Over Fanore and Kilcorney, through Lismara and Tuamashee, the winds course, battering and caressing, rippling the surfaces of turloughs, those seasonal lakes brimming with dark water. Like cattle labouring home full, the clouds move with the wind over the towns and villages and the long wet ribbons of roads that lead across the midland plains. With rain on the wind, the whole island can be wet within hours of those first clouds descending on the Burren. Although the hills on the west coast draw down heavy, dreary rains, they still leave enough for the midland pastures and even for Dublin city. In the Kilmacud suburb of that city, Minogue, long exiled from the precincts of the Burren, slept fitfully on the couch.

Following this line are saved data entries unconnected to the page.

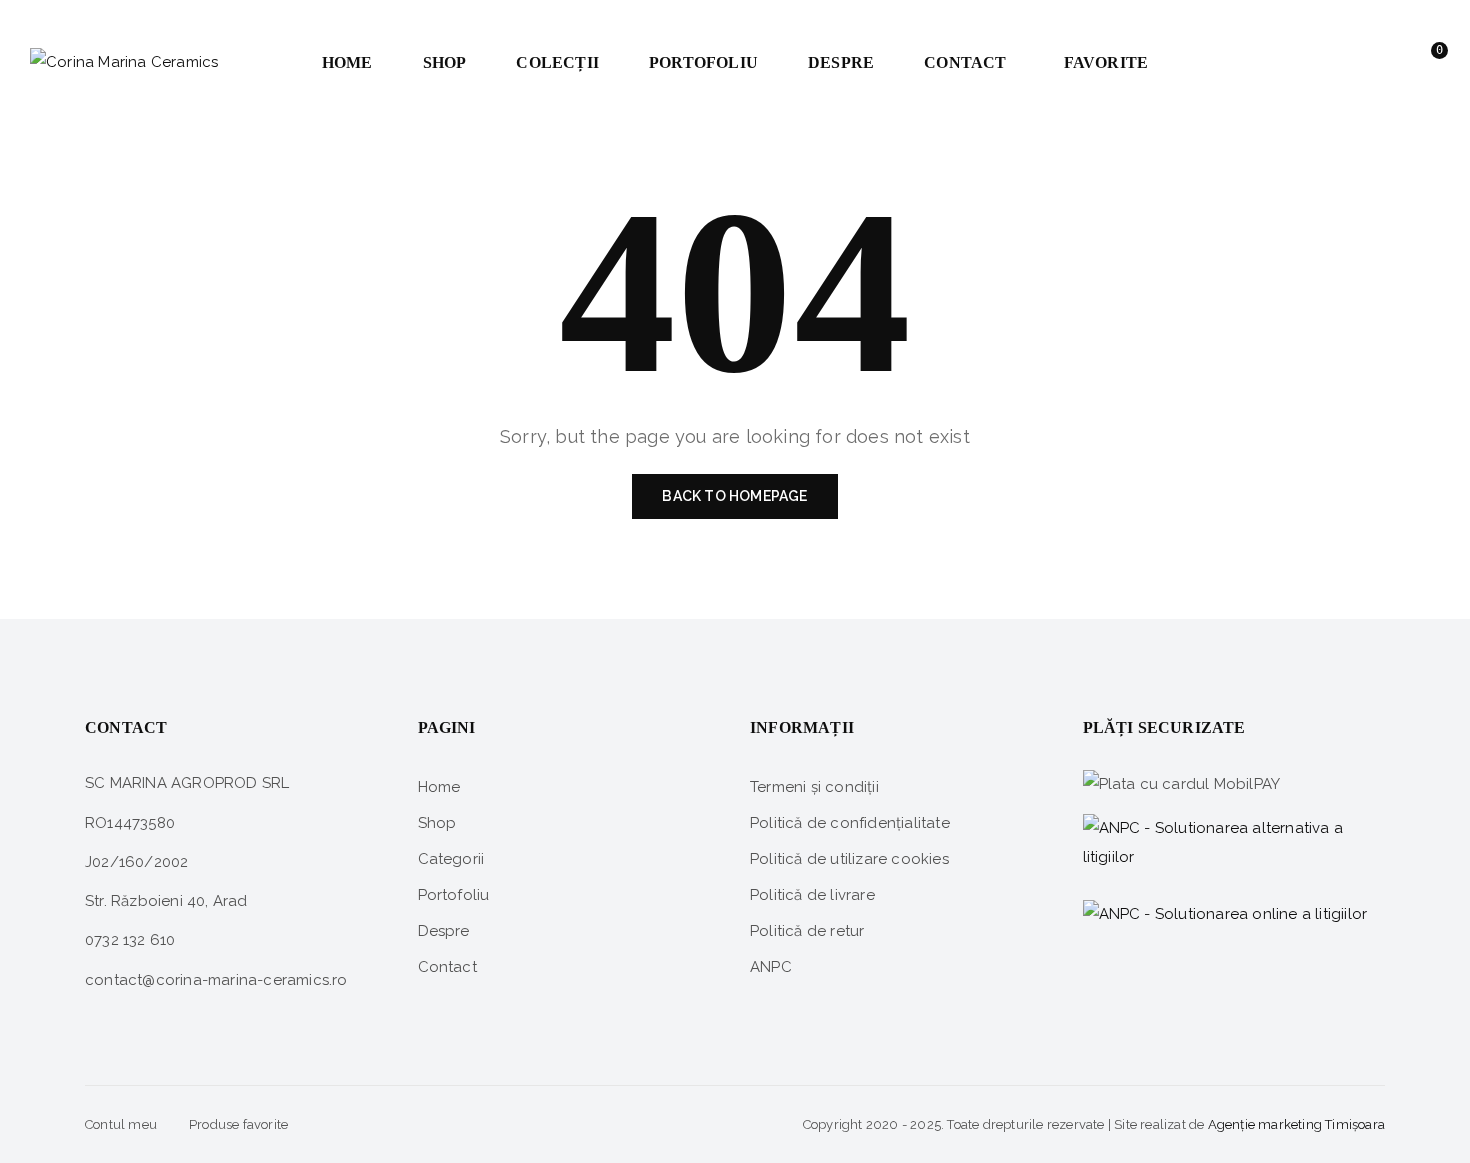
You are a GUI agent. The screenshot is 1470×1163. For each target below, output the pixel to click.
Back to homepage (734, 496)
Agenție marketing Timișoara (1296, 1124)
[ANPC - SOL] (1225, 913)
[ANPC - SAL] (1234, 844)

Kathleen Minogue, Dublinwoman, opened the bedroom curtains just in time to see the Dublin Mountains fade into the mist as the rain rolled down into the suburbs. She plugged the kettle in, tiptoed back to the doorway and surveyed her husband. He stirred and laid an arm over his eyes. Asleep in his jacket even, she thought. She was caught between exasperation and pity. He was very long.

“I know what you’re thinking,” he murmured. She started. His eyes stayed dosed as he raised his forearm from his eyes and stretched. The kettle wheezed and ticked stronger in the kitchen.

“Don’t be so sure of yourself,” she said.

Awake but fuzzy from the whiskey, Minogue tried to pull back a piece of his dream as it fell into obscurity. All that remained was a face indistinctly recalled and fading fast: a man, young, smiling at him, asking him or telling him something. Familiar, gone. At least it wasn’t Jelly Nolan’s face.

“Looking over the wreckage and wondering, I’ll bet,” he said. “Go on, tell me you aren’t now. I’m a detective. You can’t cod me.

“We have an early start on Hallowe’en here with you on the couch. Frankenstein or something.”